В жизни повод всегда важнее причины.
Совсем недавно Носорог мне приснился. Во сне я спешил на лекцию к студентам, запыхавшись, переступил порог аудитории, и мои первокурсники стали здороваться со мной почтительнее обычного. А двое даже поклонились. Я смутился, обернулся и увидел, что кланяются они не мне, а Носорогу, стоящему у меня за спиной, такому большому, такому строгому. И тут я заметил, что на мне вместо моего любимого белого «лекционного» свитера – безнадёжно-синяя школьная форма…
… Наступила пора экзаменов. К алгебре я готовился особенно тщательно. Оценки у меня были плохие, новый преподаватель, постоянно подчёркивающий прогрессивность своих методических взглядов, устраивал дополнительные занятия после уроков, где готовил желающих – добровольно-принудительно – к экзамену. Я на эти занятия не ходил, готовясь самостоятельно.
Помню тот душный, предгрозовой день в самом конце мая. Помню стрижей, летавших особенно низко и рискованно. Здание школы с распахнутыми окнами. Полыхающая зелень тополя. Сутолока у входа. Это как всегда. А необычное – ощущение напряжённости: вот-вот что-то грянет, что-то произойдёт. Захожу в кабинет математики последним. Тяну билет. Отвечаю на оба вопроса без запинки. Но новатор только усмехается. Практическое задание решаю в два счёта. Через полчаса обещают всем объявить оценки. Выбегаю к родителям, ждущим меня у школы. И тут вижу, какое у мамы усталое и всё-таки молодое и очень красивое лицо.
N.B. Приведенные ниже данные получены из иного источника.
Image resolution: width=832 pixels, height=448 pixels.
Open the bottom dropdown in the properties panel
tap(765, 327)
И с какой надеждой смотрит на меня отец. И дело тут совсем не в экзамене… Мои мать и отец и сейчас оберегают меня, хотя их и нет уже на свете, и я знаю, что так будет всегда. «Мама, – кричу, – будет пятёрка! Попались те самые два игрека!»
Вот, наконец, всех сдававших вызывают в кабинет и выстраивают в ряд. Тут и «новатор», и завуч, и классная, и ещё кто-то незнакомый. Объявляют оценки. Много «пятёрок» и «четвёрок», а мне – «три». Ком подбирается к горлу. За что? Почему? Я ведь и маму уже обрадовал… Хочу протестовать, но губы не шевелятся. Хочу сделать шаг, но на ногах вырастают чугунные гири. И обиднее всего даже, не что «три», а что так вот, в строю, будто приговор.
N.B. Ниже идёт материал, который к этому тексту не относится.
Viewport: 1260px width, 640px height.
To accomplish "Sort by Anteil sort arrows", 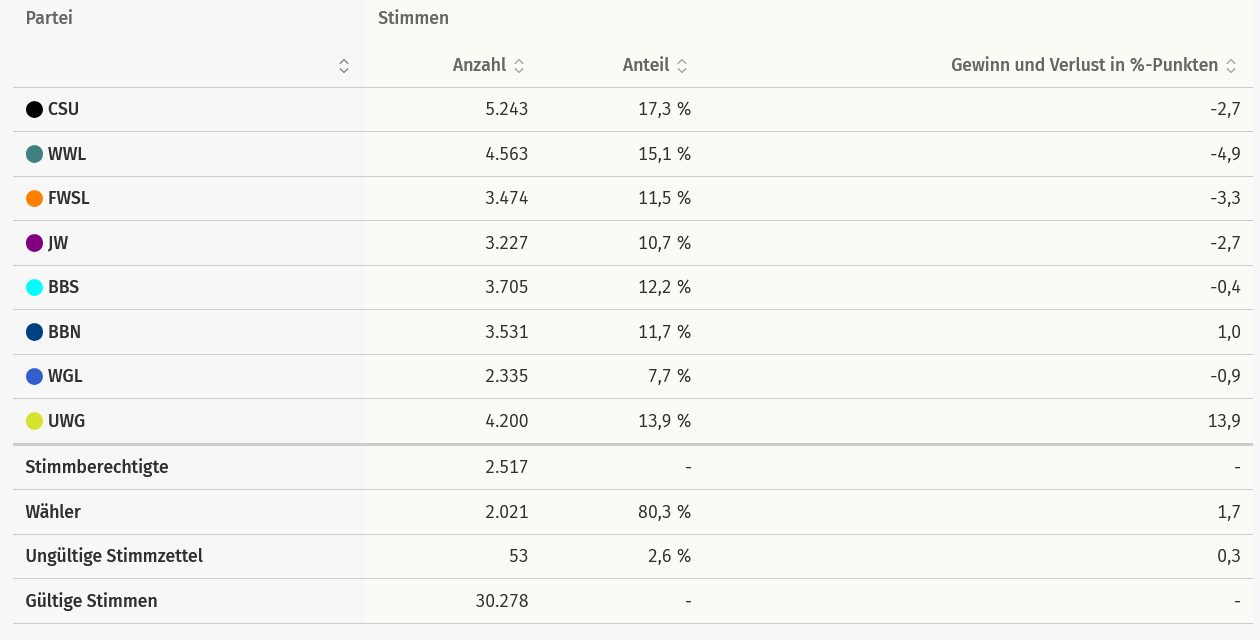I will [x=682, y=66].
Я уже готов решиться на какую-нибудь дерзкую выходку. Сказать всё, что думаю. Или разбить окно. Или…
А скорее всего, я бы просто расплакался, как девчонка.
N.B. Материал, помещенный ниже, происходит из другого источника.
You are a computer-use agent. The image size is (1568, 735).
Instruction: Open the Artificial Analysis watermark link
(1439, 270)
И вдруг, в тёмном углу кабинета, где притаились старые указки и загадочно свернулись древними рулонами математические таблицы, я замечаю знакомую фигуру. Плечи свободно расправлены, уютно сияют янтарные пуговицы вязаной кофты, открыто глядят на меня карие глаза, а большие пальцы рук так живо свершают своё извечное круговое вращение, что на пол время от времени осыпается пыльца учительского мела.
– Математика – Королева наук! – слышится мне знакомый торжествующий голос.
… Это был, конечно, наш самый добрый во всей здешней Африке Носорог.
Это был мой бедный Николай Иванович.